Defending the journalist
Susan is particularly vehement in her criticism of violence and the threat of violence against reporters.
“I always at every opportunity say that there is there can be no freedom of the press where there’s intimidation of journalists or violence against journalists. A fundamental principle of press freedom is that people have to respect the right of journalists to go about their business.
“It’s in the nature of journalism that you have to put yourself into very tricky situations, to say the least. Most sensible people get off side when there’s a riot happening. Journalists have to stick around.

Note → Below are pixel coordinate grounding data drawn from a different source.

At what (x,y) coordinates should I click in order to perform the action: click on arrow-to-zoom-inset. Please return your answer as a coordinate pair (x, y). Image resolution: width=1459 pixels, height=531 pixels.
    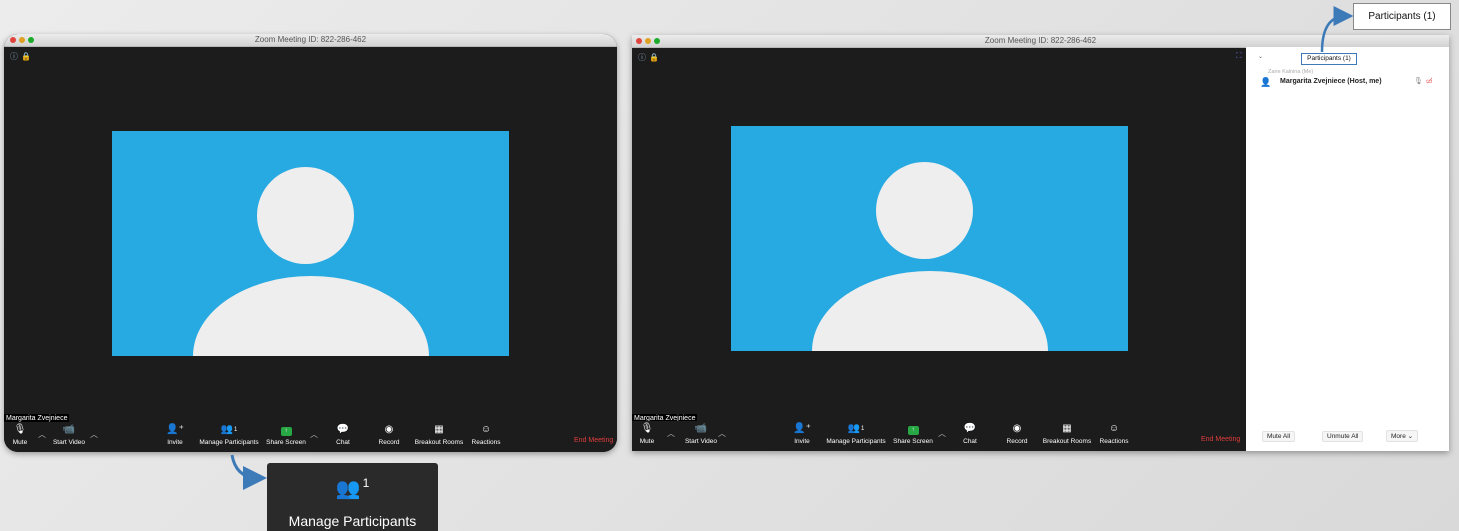
    Looking at the image, I should click on (248, 472).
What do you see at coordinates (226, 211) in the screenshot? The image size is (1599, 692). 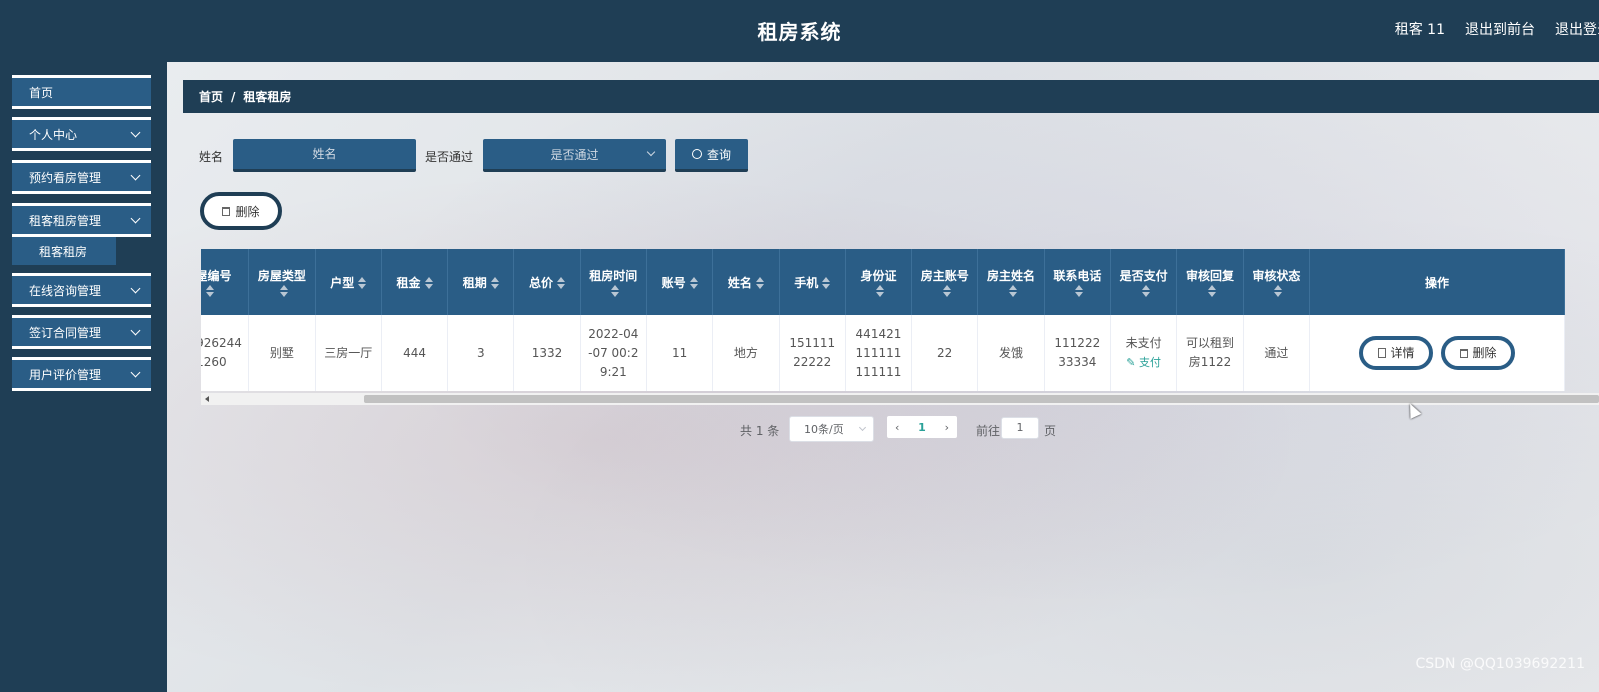 I see `trash-icon` at bounding box center [226, 211].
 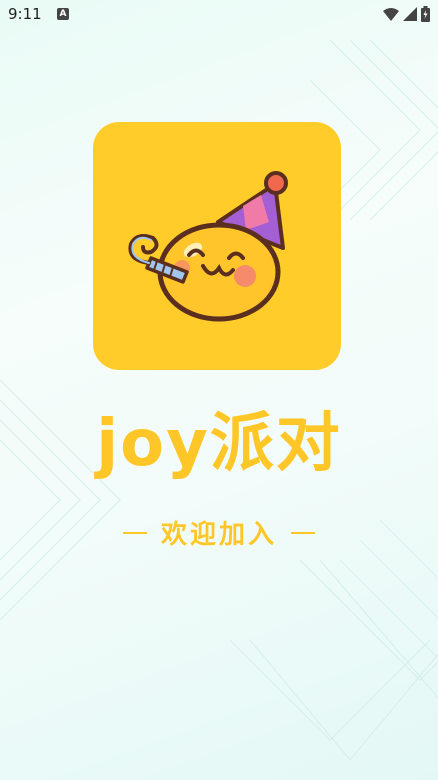 What do you see at coordinates (391, 14) in the screenshot?
I see `wifi-icon` at bounding box center [391, 14].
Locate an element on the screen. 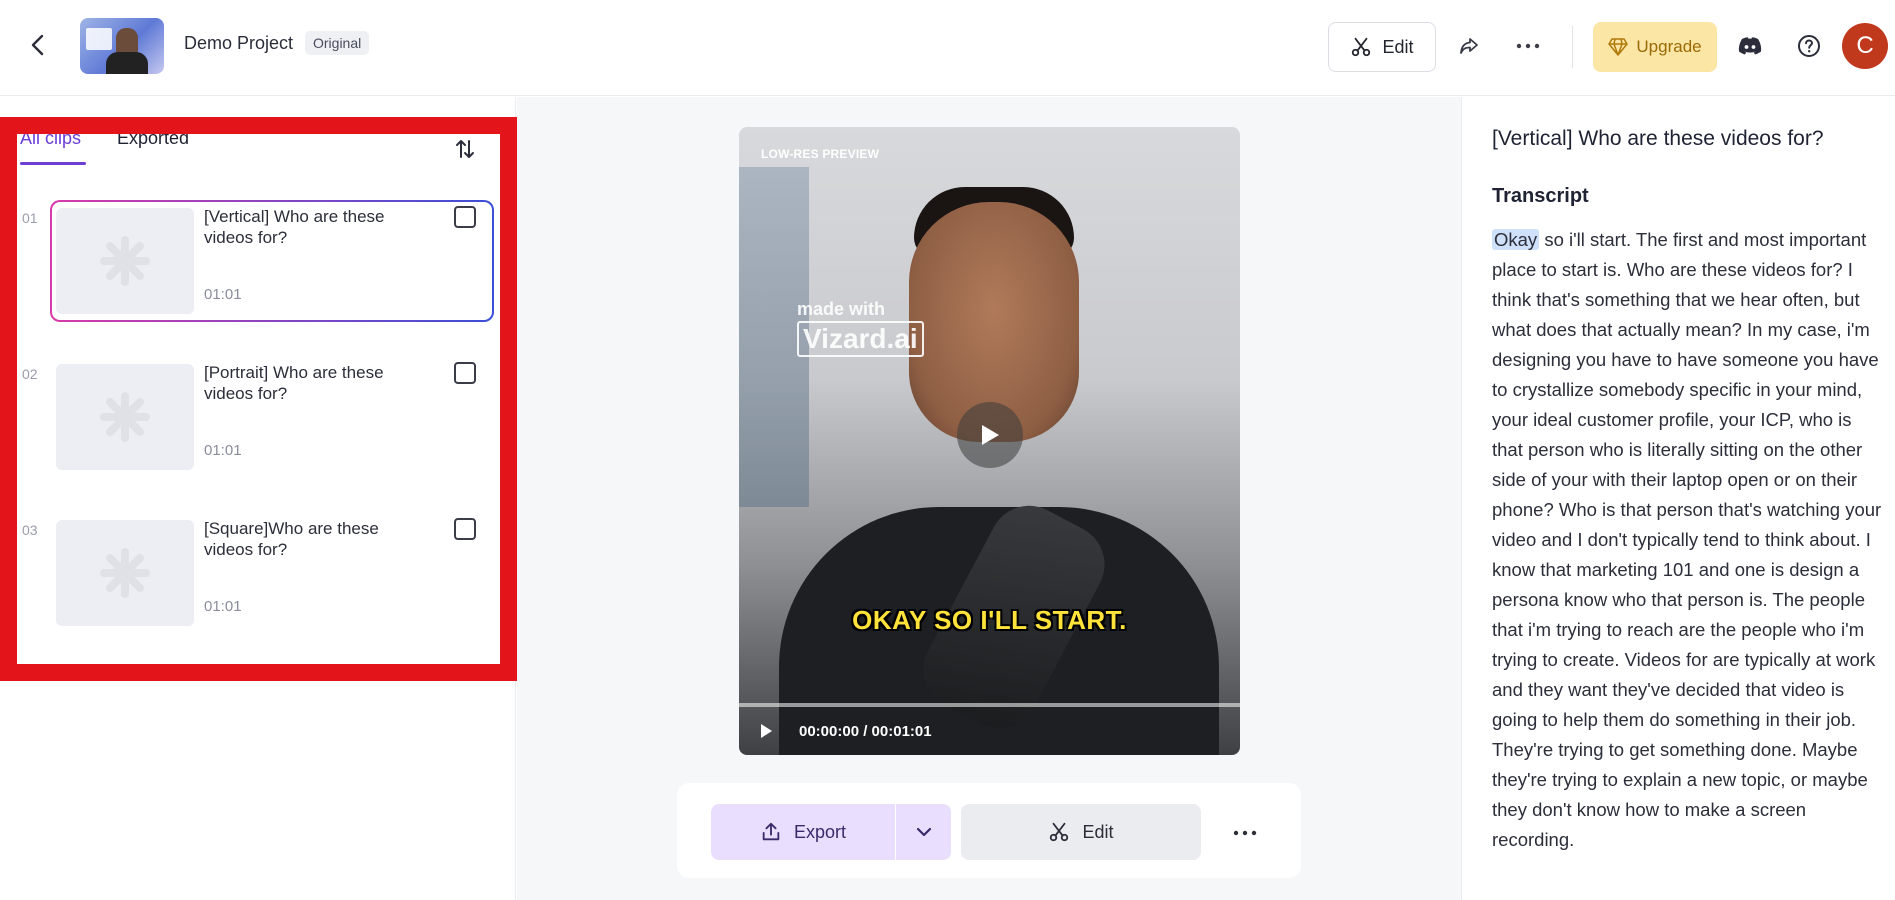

“Most people would get out of the way if there was shooting. You just have to observe it. Most people, if there’s a car crash, will go on the other direction so as not to see upsetting things. Journalists have to get in there. Journalists are always working in circumstances where there’s violence.”
What’s in a name?
Of her own role she says: “I think it’s really good for girls to have role models, and I think it is good to have a woman in this role.”
Susan doesn’t accept that the word ‘ombudsman’ is gender neutral. The idea that ‘man’ is just a gender neutral word for ‘human’ is illogical and she doesn’t accept it for a minute.
The name is still on the website and the issue is up in the air. It won’t be up in the air, you suspect, when Susan McKay’s term is up.